Marking will be applied on the four functions that are defined in this notebook, and to your responses to the questions at the end of this notebook (Submitted in a separate PDF file).

**NOTE: YOU SHOULD ADD YOUR RESULTS, DIAGRAMS AND IMAGES FROM YOUR OBSERVATIONS IN THIS FILE TO YOUR REPORT (the PDF file).**

You may change the prototypes of these functions, and you may write other functions, according to your requirements. We would appreciate it if the required functions were prominent/easy to find.
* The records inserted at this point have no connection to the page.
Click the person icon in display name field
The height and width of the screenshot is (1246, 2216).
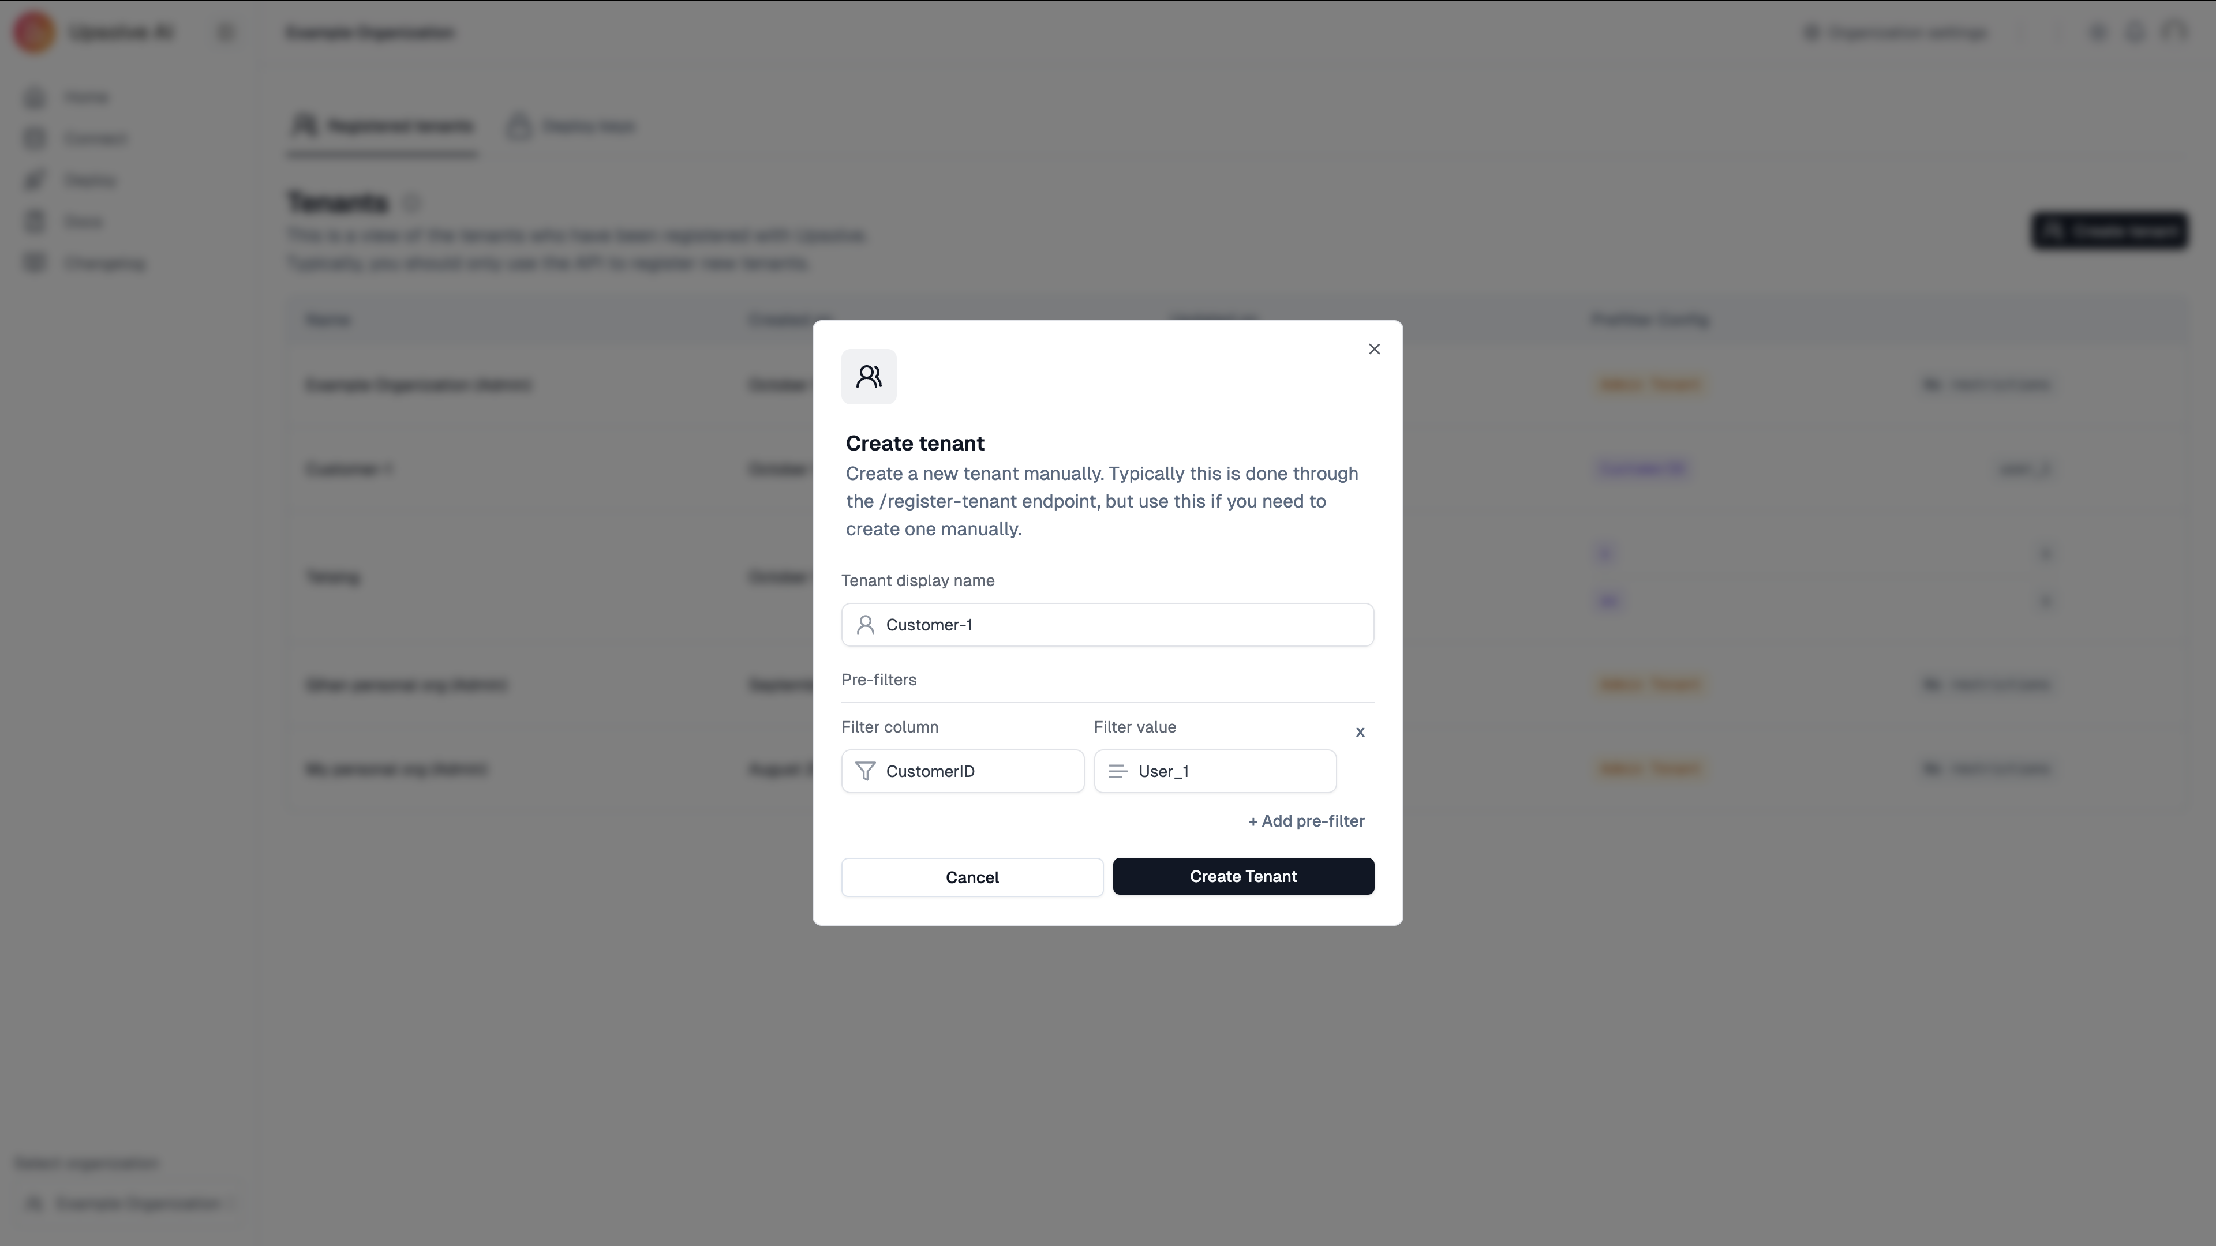click(x=865, y=625)
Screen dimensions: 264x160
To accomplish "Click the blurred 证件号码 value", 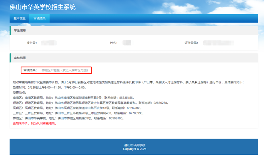I will (x=218, y=43).
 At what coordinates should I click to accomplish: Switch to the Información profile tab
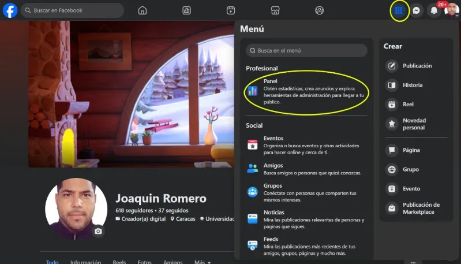(x=85, y=262)
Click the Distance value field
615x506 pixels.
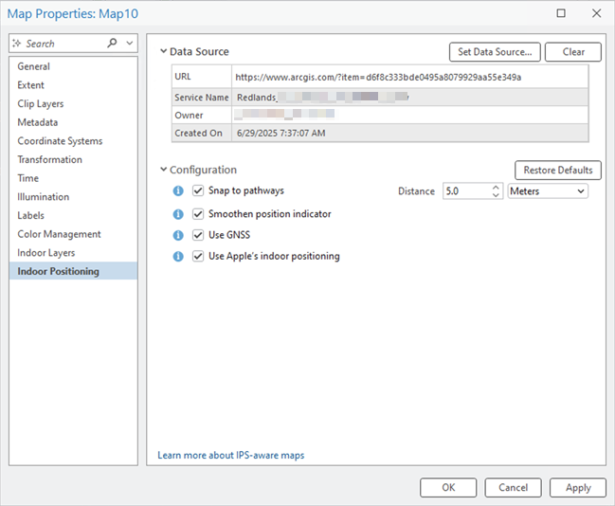point(464,191)

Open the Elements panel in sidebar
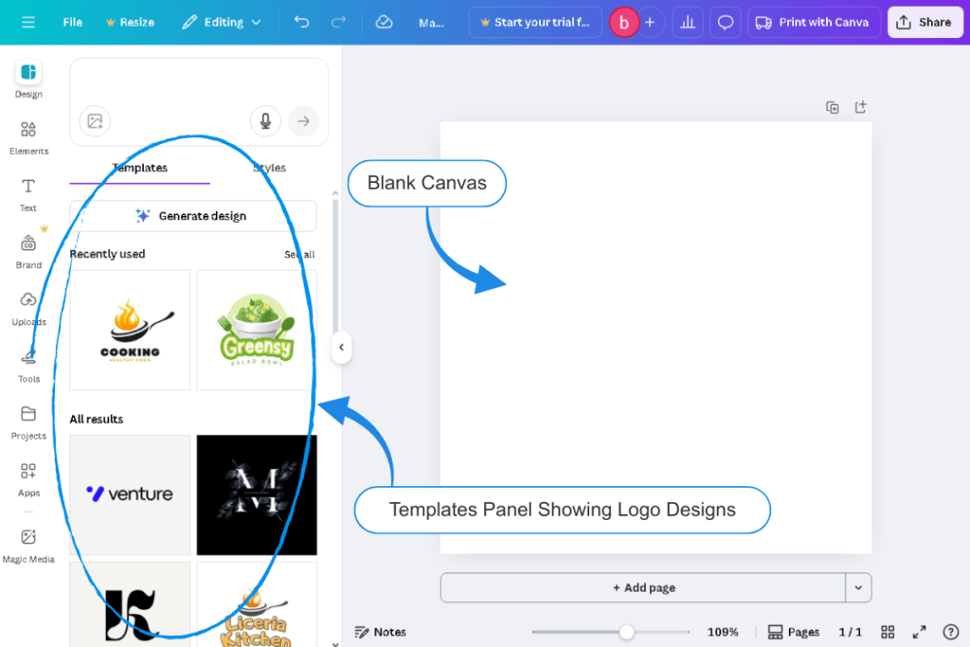[28, 137]
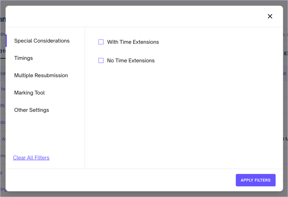Confirm selections with the purple Apply Filters button
The image size is (288, 197).
point(255,180)
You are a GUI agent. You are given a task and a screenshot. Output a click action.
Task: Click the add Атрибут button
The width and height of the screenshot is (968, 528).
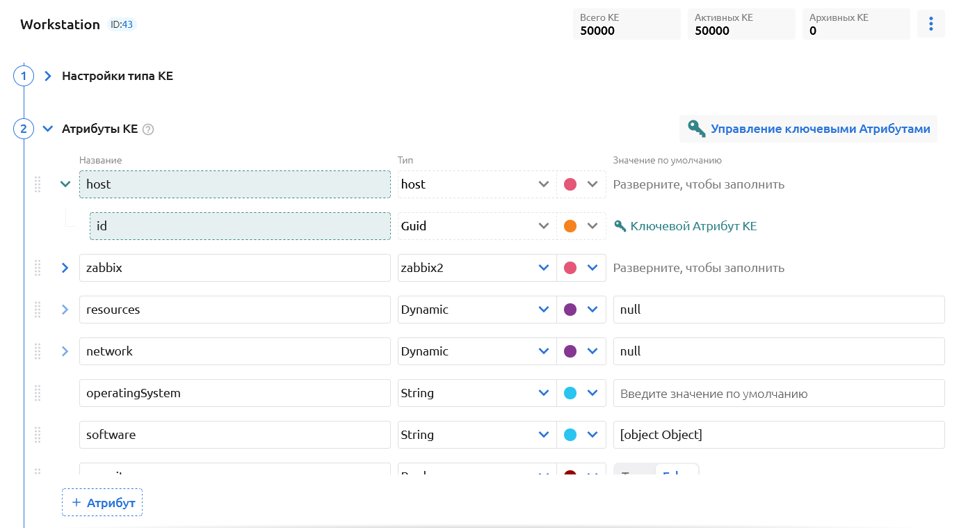pyautogui.click(x=102, y=502)
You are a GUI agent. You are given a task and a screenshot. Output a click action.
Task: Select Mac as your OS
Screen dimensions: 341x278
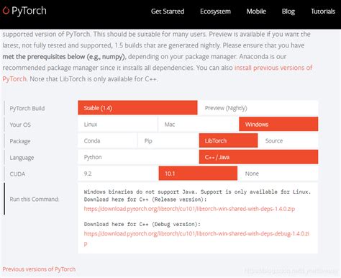[x=198, y=124]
**Adding proper comments to your code is MANDATORY. **

In [1]:
import csv
import math
import pandas as pd
import matplotlib.pyplot as plt
import numpy as np
import sys
pd.options.mode.chained_assignment = None

In [2]:
# This function should prepare the data by reading it from a file and converting it into a useful format for training and testing

def preprocess(train_csv, test_csv):

    # Load in the data
    train_df = pd.read_csv(train_csv, header = None)
    test_df = pd.read_csv(test_csv, header = None)
    
    # Replace missing values with NaN
    train_df.replace(float('9999'), float('NaN'), inplace = True)
    test_df.replace(float('9999'), float('NaN'), inplace = True)   
    
    # Obtaining a list of classes
    labels = train_df[0].unique()

    return [train_df, test_df, labels]

In [3]:
# This function should calculate prior probabilities and likelihoods from the training data and using
# them to build a naive Bayes model

# Calculates the Gaussian probability distribution function for x
def gaussian_pdf(x, mean, stdev):
	exponent = math.exp((-1/2)*((x-mean)/stdev)**2)
	return (1 / (math.sqrt(2 * math.pi) * stdev)) * exponent


# Calcalates the priors for each class
def calculate_priors(df, labels):
    total_instances = len(df)
    priors = {}

    for label in labels:
        df_by_label = df.loc[df[0] == label]
        # Calculate prior
        priors[label] = len(df_by_label)/total_instances

    return priors

# Calculates the mean and standard deviation of each class x feature
def calculate_parameters(df, labels):
    parameters = {}

    for label in labels:
        feature_params = []
        df_by_label = df.loc[df[0] == label]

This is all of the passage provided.